• **EXERCISE OBJECTIVE**
The lines of the records that include "beside" should all be copied.

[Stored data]
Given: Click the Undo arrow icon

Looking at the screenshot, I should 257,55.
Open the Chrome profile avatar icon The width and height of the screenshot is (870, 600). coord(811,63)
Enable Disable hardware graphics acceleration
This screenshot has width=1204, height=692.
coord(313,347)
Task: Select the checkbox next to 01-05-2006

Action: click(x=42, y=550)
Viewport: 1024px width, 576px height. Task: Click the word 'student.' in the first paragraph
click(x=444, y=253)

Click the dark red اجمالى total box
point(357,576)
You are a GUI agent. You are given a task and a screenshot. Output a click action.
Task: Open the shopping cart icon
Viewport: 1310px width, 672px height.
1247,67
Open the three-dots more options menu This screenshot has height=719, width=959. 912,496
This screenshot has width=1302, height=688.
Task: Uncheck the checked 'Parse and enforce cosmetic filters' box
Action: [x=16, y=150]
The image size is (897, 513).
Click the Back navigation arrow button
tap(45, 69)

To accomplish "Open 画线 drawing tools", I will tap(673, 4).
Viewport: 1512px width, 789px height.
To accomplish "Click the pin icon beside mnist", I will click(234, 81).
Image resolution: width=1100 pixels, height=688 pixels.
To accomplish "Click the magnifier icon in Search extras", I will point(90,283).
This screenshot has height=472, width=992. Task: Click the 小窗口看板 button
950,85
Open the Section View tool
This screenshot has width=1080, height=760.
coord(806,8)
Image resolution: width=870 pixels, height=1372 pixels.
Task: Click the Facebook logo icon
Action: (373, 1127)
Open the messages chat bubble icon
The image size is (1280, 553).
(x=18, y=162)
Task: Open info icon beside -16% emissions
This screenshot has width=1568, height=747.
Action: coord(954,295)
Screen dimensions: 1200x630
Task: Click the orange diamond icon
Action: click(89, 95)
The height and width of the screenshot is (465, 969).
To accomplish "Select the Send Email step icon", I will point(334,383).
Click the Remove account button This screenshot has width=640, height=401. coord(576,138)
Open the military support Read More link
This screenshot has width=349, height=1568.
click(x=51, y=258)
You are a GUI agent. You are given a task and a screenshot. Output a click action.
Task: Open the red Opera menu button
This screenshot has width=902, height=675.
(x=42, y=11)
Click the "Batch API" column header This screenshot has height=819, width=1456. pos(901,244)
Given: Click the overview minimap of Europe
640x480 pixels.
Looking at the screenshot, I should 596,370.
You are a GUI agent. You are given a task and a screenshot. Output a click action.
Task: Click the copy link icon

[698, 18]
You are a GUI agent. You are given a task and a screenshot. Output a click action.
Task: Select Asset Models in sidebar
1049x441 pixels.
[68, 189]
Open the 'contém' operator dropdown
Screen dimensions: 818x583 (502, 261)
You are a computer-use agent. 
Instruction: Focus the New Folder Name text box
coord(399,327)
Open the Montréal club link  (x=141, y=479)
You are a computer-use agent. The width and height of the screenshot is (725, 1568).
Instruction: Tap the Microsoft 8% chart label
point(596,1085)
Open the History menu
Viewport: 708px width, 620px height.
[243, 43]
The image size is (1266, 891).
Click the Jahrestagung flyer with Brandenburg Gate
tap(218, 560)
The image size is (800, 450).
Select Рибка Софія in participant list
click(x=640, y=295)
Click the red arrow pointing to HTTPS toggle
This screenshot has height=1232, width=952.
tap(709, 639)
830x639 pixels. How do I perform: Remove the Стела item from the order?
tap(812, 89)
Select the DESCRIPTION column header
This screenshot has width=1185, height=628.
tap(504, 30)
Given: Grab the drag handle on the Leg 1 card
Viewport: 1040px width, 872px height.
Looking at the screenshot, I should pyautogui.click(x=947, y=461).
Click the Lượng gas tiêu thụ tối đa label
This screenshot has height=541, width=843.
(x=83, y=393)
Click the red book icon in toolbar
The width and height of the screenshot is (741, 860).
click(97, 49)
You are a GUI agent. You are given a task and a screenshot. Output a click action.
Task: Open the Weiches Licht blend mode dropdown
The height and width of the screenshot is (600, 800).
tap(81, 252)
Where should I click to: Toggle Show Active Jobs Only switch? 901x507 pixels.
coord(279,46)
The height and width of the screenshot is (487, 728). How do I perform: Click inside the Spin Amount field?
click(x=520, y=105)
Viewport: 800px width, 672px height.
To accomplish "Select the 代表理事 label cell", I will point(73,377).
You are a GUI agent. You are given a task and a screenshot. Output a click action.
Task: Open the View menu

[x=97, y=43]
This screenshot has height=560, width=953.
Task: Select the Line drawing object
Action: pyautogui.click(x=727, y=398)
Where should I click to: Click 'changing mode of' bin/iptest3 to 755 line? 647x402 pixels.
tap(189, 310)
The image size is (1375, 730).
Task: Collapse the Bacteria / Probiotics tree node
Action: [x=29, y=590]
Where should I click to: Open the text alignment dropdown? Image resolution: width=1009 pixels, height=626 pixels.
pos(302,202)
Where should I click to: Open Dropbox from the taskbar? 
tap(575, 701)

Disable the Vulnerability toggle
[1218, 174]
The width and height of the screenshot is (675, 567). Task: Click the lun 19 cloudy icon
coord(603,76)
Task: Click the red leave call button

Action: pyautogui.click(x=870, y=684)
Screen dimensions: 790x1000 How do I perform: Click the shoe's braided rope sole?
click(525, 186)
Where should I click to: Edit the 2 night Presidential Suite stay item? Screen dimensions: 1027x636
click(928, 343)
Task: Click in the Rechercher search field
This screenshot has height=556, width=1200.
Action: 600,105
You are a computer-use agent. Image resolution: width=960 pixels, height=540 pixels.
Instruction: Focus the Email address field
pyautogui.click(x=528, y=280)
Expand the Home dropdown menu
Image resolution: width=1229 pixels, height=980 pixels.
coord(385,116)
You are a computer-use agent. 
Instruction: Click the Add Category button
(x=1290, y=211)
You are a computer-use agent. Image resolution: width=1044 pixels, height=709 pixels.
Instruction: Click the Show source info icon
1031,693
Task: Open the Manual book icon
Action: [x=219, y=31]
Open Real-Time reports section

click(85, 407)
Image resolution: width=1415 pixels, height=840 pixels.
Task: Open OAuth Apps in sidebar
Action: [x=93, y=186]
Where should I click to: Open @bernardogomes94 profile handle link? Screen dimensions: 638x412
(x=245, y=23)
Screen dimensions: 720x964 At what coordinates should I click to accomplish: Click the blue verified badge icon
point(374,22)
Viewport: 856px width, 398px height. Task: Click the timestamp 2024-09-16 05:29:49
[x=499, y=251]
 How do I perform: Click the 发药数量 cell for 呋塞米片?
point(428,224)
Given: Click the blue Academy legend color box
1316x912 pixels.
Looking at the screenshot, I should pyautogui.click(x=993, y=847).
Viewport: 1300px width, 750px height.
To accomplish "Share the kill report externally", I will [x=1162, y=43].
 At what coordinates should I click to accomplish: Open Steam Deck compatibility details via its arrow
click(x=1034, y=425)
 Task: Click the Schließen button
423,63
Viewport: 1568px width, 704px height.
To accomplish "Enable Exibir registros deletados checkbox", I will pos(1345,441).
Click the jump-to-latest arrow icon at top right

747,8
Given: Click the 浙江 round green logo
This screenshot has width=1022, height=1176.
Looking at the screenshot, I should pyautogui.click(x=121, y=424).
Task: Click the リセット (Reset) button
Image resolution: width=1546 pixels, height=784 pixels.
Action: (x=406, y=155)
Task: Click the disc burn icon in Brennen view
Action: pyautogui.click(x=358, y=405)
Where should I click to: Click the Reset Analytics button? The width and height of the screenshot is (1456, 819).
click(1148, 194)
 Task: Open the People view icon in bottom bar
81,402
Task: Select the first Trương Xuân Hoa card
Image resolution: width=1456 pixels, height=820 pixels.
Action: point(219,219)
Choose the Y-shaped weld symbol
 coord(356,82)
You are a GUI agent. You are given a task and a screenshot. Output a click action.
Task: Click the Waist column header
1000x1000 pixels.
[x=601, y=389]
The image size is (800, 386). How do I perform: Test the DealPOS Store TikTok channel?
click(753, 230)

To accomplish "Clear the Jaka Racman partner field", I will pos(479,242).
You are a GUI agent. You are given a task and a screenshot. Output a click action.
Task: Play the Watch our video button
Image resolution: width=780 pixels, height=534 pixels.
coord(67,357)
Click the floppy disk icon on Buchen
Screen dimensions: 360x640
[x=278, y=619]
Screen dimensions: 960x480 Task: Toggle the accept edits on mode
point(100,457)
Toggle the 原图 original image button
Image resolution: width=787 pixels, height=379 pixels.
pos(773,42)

• **ANSWER BOX**
To accomplish "Click the pin icon beside mnist", I will click(234, 81).
Task: Open info icon beside -16% emissions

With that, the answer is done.